Open Quuxplusone opened 3 years ago
Regarding 1.(ii) one improvement can be done is to provide a warning when ctors are used for sttic locals.
To elaborate on use case for mon-multi threaded initialization in OpenCL - it relies on application to ensure that the status variable initialization code only runs in by one thread (for example by guarding global ID).
Currently Clang User Manual explains workaround for global variable ctors on the application side for drivers that don't support kernel languages with C++ features. It doesn't mention however whever this applies to static locals or not.
After looking at this topic I have noted the following.

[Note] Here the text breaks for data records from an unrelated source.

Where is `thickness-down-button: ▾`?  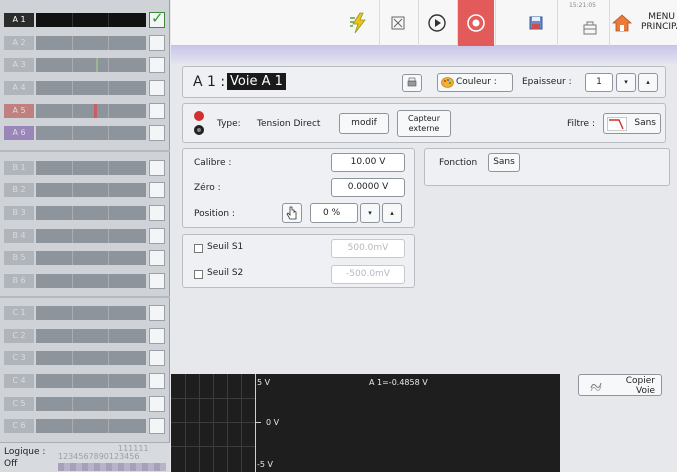
thickness-down-button: ▾ is located at coordinates (626, 82).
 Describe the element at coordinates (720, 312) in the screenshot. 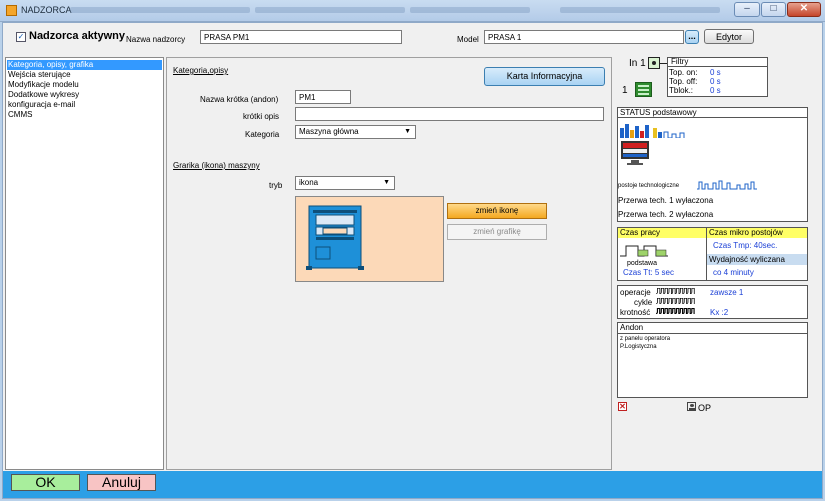

I see `multiplicity-value: Kx :2` at that location.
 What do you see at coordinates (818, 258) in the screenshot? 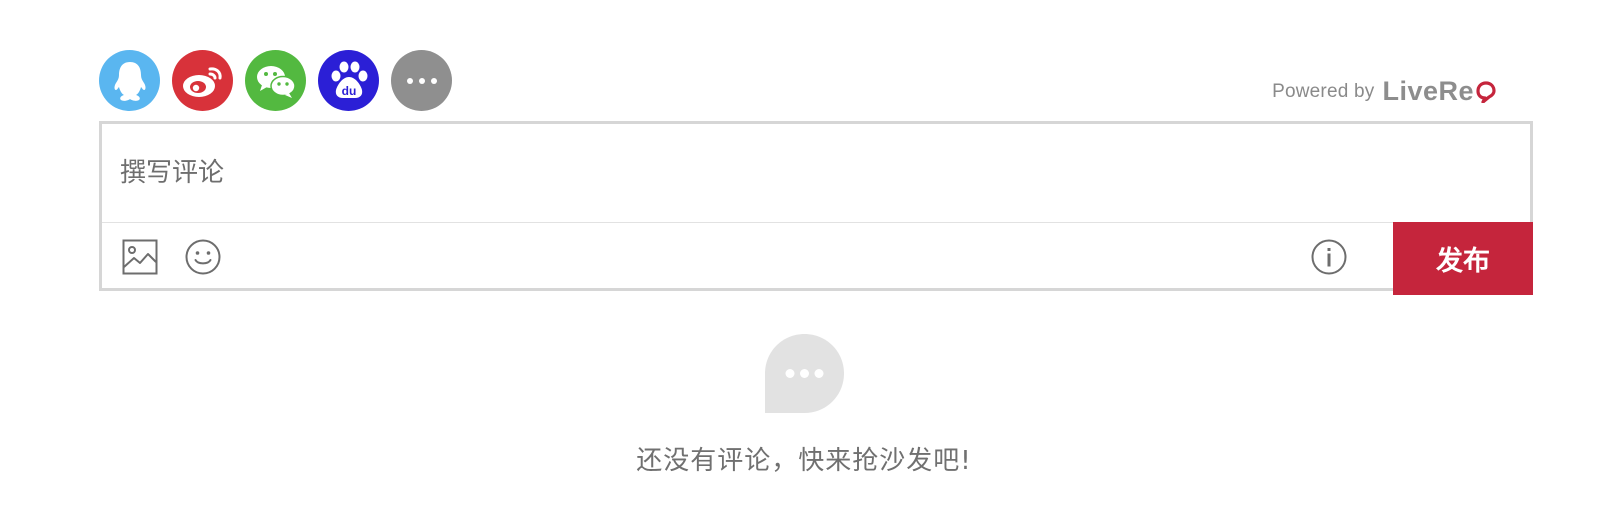
I see `editor-toolbar: 发布` at bounding box center [818, 258].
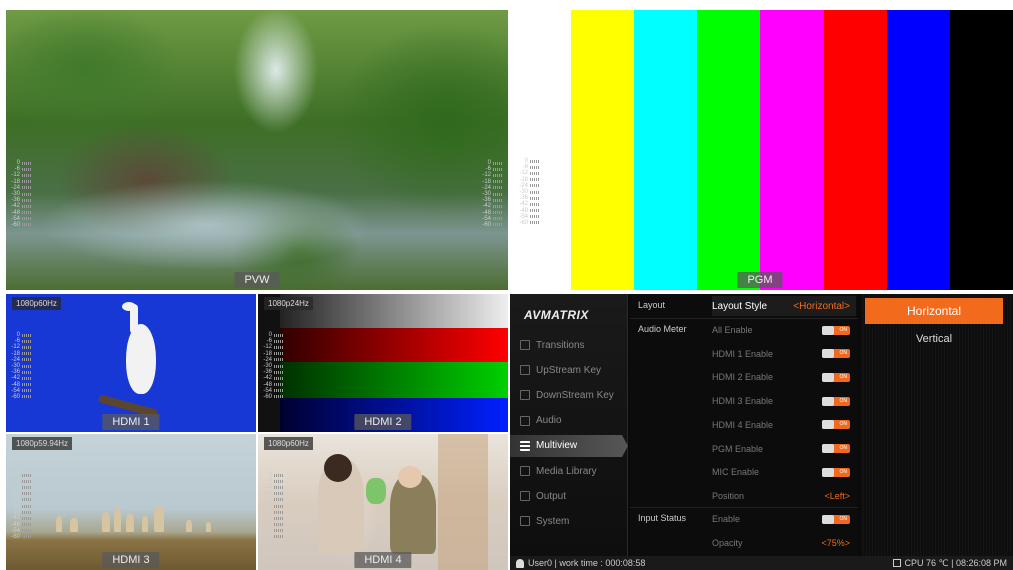 The width and height of the screenshot is (1013, 570). Describe the element at coordinates (525, 446) in the screenshot. I see `multiview-icon` at that location.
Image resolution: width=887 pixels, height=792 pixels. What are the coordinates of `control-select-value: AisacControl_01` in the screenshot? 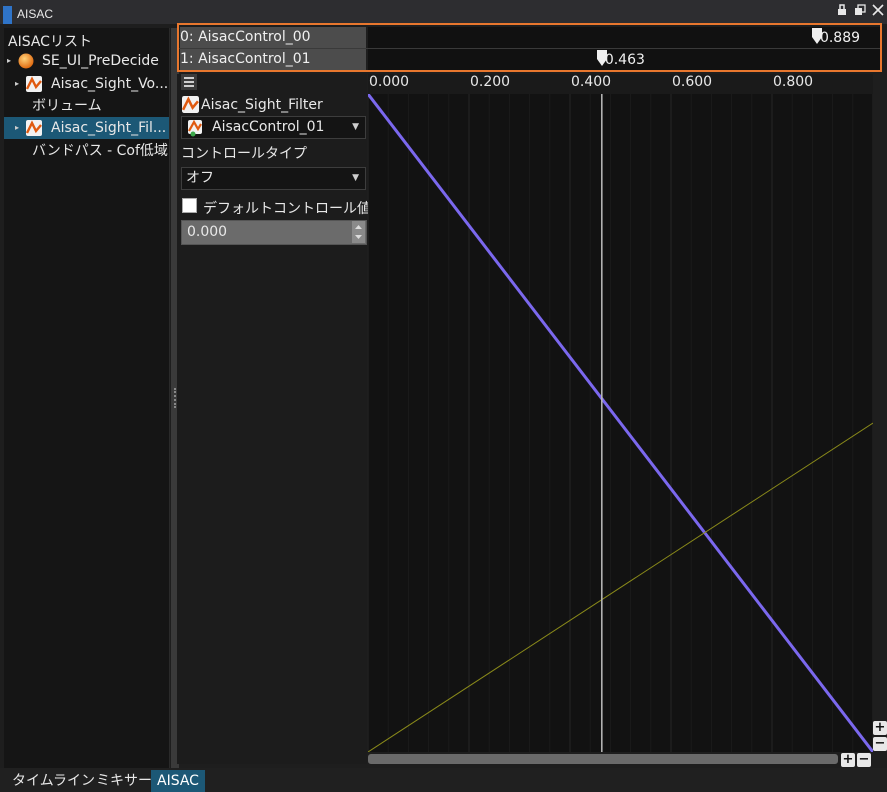 It's located at (268, 127).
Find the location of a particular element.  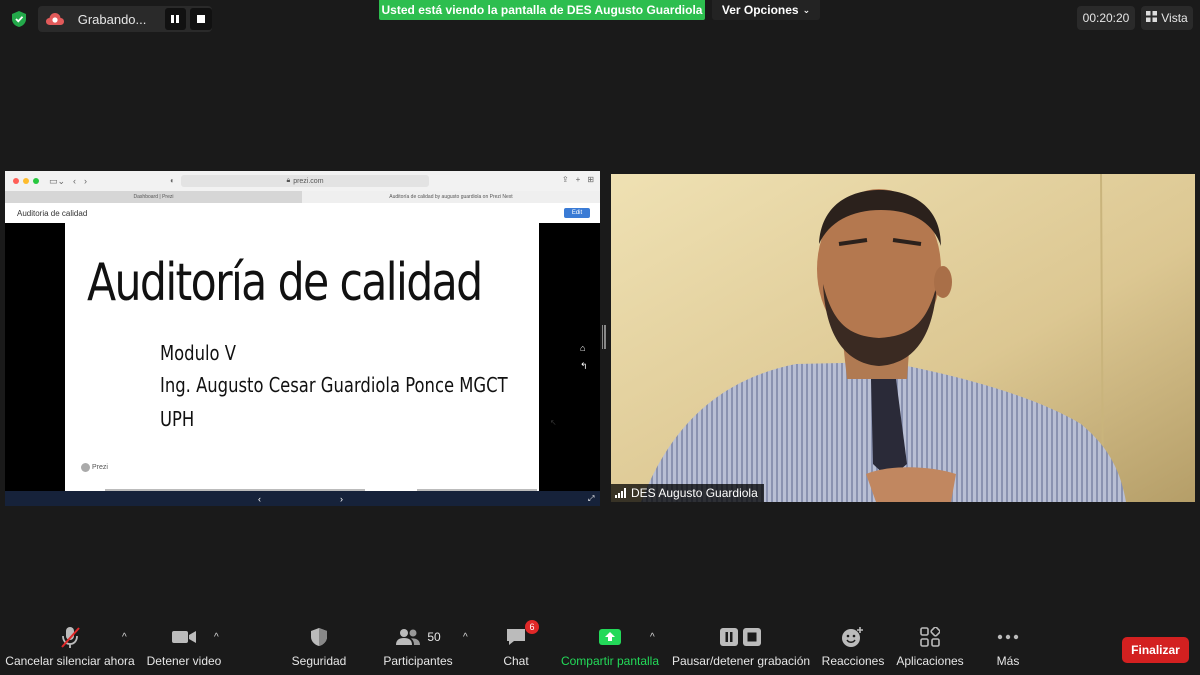

prezi-edit-button: Edit is located at coordinates (577, 213).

See example: https://godbolt.org/z/bfaxKT
(i) It seems that to support thread safe implementation some sort of locking mechanism is to be used but however it is not provided by all OpenCL vendors.
(ii) To address portability it seems that Clang should not define __cpp_threadsafe_static_init by default, that is controlled by LangOpts.ThreadsafeStatics. So this option should be set to 0 in OpenCL mode.

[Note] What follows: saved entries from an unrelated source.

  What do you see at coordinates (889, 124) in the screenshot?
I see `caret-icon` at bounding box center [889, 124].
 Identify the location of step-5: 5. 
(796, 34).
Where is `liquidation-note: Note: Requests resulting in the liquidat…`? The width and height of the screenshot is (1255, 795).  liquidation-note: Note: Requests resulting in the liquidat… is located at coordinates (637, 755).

(iii) Vendors that support thread safe implementation of static initialization can enable the LangOpt or alternatively it can be altered using -fthreadsafe-statics flag.
(iv) Application code can check the "__cpp_threadsafe_static_init" define to either use the static initialzation or emulate it on the application side. For example the initialization can be done by one work item by guarding the initialization code with the work item ID.

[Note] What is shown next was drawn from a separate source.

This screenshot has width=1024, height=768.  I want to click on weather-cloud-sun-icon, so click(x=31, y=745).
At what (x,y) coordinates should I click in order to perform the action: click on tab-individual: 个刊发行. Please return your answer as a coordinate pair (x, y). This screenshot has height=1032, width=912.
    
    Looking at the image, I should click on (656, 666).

(v) Vendor will have to implement @cxa_guard_acquire, @cxa_guard_release (Itanium ABI), but the naive non-thread safe implementation can be very simple - just checking and setting flag variable generated in IR. (see @_ZGVZ8get_fredvE12a_local_fred in the example). NOTE that we don't neeed to worry about recursions since they are disallowed in OpenCL and recursiong in static locals initialization is undefined behavior in C++.